« Serial auteur »

 

Avec sa série de polars, Fabrice Bourland ressuscite le genre des « détectives de l’occulte ».
 
 

EN DATES

1968 : naissance à Libourne (Gironde)
1994 : fanzine L’Imbriaque
2000-2006 : revue Nouvelle Donne
2008 : publie ses deux premiers romans en « Grands détectives ». Le Fantôme de Baker Street sera traduit en anglais et promu dans le métro londonien.

 

Cinéphile, Fabrice Bourland se plaît à citer cette phrase de Jean-Luc Godard : « Jusqu’à l’âge de vingt ans, on fait son panier. » Et ajoute : « Moi, maintenant, je “vide mon panier”. Je rends à mes auteurs favoris, Poe ou Conan Doyle entre autres, ce qu’ils m’ont donné. À l’adolescence, les livres m’ont sauvé. Quand on est dépressif, Nerval, c’est excellent ! » On le croit sur parole.

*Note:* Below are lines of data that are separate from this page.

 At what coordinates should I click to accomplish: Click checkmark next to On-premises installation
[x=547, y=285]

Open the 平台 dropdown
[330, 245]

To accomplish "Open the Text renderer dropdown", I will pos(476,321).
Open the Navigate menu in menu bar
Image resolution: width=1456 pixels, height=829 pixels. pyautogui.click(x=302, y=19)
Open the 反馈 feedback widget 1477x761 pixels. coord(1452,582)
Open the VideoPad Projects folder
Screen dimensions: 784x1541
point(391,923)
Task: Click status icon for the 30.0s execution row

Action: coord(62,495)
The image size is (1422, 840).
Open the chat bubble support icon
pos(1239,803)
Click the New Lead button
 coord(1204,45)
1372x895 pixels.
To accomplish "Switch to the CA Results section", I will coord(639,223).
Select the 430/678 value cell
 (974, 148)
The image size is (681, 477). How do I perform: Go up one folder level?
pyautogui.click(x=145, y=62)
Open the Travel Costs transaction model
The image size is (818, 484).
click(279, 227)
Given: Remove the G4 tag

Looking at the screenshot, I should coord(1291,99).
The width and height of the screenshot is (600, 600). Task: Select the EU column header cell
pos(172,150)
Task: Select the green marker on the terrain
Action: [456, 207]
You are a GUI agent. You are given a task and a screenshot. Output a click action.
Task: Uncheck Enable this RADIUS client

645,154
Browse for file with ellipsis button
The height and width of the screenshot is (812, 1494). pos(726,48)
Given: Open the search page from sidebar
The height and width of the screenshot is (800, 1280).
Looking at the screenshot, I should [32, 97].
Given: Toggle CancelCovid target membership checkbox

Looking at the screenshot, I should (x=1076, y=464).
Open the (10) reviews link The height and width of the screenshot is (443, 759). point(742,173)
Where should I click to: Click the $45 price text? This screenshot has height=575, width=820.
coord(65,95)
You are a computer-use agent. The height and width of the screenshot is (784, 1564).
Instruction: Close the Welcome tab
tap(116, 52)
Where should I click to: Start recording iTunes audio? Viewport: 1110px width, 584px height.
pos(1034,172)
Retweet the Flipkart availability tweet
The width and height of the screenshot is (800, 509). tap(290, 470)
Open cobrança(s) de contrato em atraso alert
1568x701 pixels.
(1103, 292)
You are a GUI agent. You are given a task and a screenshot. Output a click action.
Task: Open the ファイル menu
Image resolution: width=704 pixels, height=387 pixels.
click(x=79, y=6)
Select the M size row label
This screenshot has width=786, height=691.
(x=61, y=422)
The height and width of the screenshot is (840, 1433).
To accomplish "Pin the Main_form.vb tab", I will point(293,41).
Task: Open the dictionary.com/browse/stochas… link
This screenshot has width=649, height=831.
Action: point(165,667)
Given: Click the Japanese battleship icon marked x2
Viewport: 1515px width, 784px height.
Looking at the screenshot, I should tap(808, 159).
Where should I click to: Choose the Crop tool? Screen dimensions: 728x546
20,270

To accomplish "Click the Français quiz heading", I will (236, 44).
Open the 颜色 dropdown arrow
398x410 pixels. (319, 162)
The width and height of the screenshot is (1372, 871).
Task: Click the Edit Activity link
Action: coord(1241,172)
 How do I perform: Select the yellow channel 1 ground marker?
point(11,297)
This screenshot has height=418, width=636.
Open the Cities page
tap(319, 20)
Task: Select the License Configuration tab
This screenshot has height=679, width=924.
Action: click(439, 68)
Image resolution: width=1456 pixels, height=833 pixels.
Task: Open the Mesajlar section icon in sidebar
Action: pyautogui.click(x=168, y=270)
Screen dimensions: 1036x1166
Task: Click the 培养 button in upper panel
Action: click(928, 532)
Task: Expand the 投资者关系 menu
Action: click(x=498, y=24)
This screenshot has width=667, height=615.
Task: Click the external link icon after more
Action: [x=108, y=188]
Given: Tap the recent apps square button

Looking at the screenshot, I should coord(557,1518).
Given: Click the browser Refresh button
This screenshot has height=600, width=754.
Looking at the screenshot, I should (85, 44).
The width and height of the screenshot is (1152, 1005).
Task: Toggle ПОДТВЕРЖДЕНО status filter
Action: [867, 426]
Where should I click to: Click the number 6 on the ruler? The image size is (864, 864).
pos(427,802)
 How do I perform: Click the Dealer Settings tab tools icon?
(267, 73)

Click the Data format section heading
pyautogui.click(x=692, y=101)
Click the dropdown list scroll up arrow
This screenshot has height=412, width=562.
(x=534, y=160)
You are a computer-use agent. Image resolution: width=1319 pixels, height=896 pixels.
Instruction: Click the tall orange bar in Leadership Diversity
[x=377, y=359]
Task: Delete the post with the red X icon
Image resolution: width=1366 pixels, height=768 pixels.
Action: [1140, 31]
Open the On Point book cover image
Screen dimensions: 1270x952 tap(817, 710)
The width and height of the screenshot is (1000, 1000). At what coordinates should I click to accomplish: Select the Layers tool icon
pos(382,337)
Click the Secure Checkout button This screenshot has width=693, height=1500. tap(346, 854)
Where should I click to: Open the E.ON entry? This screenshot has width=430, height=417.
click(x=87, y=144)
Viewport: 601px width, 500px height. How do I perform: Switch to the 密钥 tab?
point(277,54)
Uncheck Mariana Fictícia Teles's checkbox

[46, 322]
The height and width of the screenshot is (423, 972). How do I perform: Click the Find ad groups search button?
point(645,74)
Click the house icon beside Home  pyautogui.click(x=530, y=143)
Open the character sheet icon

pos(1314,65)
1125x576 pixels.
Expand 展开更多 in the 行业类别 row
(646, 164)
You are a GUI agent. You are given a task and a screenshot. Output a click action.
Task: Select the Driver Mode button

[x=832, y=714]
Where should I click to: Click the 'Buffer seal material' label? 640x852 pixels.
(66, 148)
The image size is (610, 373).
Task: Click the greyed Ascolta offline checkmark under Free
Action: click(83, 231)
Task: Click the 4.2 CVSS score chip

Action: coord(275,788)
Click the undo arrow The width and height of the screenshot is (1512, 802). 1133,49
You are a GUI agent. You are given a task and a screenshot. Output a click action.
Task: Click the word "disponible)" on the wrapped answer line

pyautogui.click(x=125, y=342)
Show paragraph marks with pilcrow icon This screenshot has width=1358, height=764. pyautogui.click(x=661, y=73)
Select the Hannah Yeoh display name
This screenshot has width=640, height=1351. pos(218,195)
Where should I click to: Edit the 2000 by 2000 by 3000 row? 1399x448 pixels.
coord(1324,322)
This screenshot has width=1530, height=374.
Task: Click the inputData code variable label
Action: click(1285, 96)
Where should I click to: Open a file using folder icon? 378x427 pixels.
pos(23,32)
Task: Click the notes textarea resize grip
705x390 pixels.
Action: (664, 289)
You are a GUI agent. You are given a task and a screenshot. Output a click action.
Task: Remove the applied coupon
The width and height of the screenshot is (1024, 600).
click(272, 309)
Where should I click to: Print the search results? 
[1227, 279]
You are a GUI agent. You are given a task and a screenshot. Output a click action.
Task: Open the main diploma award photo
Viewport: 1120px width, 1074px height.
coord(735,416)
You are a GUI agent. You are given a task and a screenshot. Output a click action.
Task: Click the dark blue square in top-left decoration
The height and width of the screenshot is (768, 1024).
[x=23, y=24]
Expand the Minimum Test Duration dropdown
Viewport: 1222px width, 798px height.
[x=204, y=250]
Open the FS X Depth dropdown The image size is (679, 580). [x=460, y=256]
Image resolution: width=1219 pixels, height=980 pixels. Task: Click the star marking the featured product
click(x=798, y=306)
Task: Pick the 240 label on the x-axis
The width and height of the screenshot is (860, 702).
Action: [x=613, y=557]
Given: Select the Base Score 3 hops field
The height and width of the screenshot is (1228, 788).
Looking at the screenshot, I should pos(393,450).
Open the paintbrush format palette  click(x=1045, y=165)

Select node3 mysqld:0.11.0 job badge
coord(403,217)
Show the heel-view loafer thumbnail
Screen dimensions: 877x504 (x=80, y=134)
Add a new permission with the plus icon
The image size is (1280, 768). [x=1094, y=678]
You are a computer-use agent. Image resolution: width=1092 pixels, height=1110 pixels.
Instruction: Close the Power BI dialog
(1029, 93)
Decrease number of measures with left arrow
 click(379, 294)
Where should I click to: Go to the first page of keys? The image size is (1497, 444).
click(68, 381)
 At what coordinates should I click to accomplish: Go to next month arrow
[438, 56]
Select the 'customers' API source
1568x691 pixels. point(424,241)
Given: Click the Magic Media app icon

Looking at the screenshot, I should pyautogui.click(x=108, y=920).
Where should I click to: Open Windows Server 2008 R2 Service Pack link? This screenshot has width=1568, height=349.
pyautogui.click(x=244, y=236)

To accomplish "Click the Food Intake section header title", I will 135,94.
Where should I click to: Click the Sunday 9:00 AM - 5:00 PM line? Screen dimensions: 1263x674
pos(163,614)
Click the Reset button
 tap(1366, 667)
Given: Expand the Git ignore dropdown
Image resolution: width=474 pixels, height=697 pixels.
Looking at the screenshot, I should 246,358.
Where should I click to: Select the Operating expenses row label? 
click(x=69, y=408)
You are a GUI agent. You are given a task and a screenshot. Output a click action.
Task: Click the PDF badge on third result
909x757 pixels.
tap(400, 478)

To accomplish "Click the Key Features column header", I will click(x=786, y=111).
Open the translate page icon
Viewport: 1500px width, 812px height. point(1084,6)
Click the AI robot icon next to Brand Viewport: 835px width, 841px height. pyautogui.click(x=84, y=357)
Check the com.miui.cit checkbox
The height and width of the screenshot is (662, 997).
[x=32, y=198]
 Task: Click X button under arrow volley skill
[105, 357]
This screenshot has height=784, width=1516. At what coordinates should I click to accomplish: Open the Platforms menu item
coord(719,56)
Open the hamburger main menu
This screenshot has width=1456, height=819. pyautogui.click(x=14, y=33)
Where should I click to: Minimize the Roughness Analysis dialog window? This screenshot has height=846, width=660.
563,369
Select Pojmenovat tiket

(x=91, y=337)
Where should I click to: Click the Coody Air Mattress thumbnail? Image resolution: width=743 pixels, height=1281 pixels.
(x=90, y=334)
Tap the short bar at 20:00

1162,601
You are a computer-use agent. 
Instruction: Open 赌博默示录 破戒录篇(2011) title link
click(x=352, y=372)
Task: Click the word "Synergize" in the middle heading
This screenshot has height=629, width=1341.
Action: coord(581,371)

À l’origine, Bourland, lecteur boulimique, est un amateur de littérature « de genre », pas loin du fantastique et plutôt anglo-saxonne. Et un fan de nouvelles. Dès 1994, à la fac de Paris-8 (ex-Vincennes), il crée L’Imbriaque, un fanzine photocopié dédié au texte court. « L’entreprise avait un côté héroïque, romantique. » Puis l’histoire se professionnalise et notre ami devient un « spécialiste » de la nouvelle. Il en publie chez des éditeurs dédiés, et devient rédacteur en chef de Nouvelle Donne, référence du genre. « Un sacerdoce », dit-il, mais l’affaire marche plutôt bien (10 000 exemplaires environ), jusqu’à ce que surgissent des problèmes de distribution avec les NMPP, et des difficultés financières. La revue, qui « n’a pas pris à temps le tournant du Web », disparaît en 2006.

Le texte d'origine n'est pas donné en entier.